Meanwhile, to coin a phrase, don't you know there's a war on? A war which, aside from costing thousands of US lives and hundreds of billions of dollars, was conceived in deceit, nurtured with lies, and midwifed by stone cold killers. That, unsurprisingly, is my red line issue. Hillary was, is, and will be on the wrong side of that issue for the foreseeable future, if her performance at the latest State of the Union is any indication. This is really as simple as it gets. Paul Krugman wants health care, fine: where's the money going to come from if we keep throwing money in the fire of burning MRAPs? Hillary's supporters say she's only "running" as the hawk candidate because, as a woman, she has to. But play that out -- she needs to win the general election, too, meaning that she'll have to out-hawk McCain. (If possible!) Then she'll need to run for re-election, so she'll actually have to be a hawk President, if she wins. Then her VP will need to win, too, so the hawkiness continues.
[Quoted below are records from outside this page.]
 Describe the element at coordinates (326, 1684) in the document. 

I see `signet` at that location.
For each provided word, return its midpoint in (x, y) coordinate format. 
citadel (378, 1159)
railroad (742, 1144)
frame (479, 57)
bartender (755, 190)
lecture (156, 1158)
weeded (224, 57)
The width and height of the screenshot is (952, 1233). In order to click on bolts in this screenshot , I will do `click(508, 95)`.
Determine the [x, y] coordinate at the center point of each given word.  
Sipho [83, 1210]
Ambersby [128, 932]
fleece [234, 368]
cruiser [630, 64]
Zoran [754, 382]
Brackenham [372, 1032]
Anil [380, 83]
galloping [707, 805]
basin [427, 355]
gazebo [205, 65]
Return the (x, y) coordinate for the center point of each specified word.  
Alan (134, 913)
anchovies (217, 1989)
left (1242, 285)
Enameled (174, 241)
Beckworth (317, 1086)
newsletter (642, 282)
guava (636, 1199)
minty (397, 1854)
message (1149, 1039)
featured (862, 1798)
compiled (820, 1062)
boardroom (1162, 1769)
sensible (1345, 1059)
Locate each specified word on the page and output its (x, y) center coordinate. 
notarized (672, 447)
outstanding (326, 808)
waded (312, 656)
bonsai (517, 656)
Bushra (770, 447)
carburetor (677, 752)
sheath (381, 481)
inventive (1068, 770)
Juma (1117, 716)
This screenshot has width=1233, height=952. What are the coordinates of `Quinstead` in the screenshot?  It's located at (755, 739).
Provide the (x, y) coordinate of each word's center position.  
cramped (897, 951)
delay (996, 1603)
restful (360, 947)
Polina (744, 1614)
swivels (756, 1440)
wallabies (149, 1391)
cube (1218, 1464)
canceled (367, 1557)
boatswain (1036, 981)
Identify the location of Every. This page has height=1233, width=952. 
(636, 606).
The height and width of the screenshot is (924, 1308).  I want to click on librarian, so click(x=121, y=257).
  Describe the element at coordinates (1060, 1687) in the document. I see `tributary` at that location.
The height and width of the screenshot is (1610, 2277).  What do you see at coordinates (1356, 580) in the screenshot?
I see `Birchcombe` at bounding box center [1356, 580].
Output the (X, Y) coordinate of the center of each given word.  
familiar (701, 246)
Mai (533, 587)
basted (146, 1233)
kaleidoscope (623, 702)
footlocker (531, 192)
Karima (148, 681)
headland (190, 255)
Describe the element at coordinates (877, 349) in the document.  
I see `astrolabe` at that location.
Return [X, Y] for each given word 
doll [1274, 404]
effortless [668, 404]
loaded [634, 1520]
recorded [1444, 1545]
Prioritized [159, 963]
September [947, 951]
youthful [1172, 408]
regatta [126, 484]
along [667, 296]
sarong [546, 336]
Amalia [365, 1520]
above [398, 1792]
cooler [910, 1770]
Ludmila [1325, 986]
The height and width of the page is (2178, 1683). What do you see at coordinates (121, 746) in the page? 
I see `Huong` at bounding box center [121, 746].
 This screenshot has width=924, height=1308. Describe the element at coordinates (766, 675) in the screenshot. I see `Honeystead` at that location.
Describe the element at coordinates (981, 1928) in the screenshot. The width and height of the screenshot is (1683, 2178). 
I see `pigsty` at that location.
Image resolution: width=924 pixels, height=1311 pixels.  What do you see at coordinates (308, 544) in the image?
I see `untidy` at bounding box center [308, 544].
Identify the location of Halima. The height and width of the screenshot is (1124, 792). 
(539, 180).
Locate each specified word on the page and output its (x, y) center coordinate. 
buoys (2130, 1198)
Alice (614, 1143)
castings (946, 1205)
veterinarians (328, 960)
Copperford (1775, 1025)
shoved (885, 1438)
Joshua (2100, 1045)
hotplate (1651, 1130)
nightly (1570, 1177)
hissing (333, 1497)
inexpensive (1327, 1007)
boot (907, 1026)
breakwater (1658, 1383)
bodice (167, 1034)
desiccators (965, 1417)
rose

Or, you can choose not to play the game at all -- repudiate this war, and all wars of aggression. As Ackerman says:
Obama is the only candidate the marry strength and justice and wisdom. His foreign policy starts with ending the most disastrous national-security mistake in recent American history; and then it proceeds to undo its deep-seated ideological foundations. When faced with that prospect, especially from the most electable candidate in the race, nothing else will do.
I agree with Krugman's arguments that Obama has actually undermined the case for some needed reforms, and I wish he hadn't. But there are some issues bigger than health care, and the war is one if there ever was. If it ends, progress on health care, the environment, the economy all becomes possible. Keep it going, or start new ones, and we'll be stuck where we are, forever.

1 comment:

Steve Muhlberger said...

What I remember about HRC is that when the constitution was being gutted she was making hard-hitting speeches about violent video games.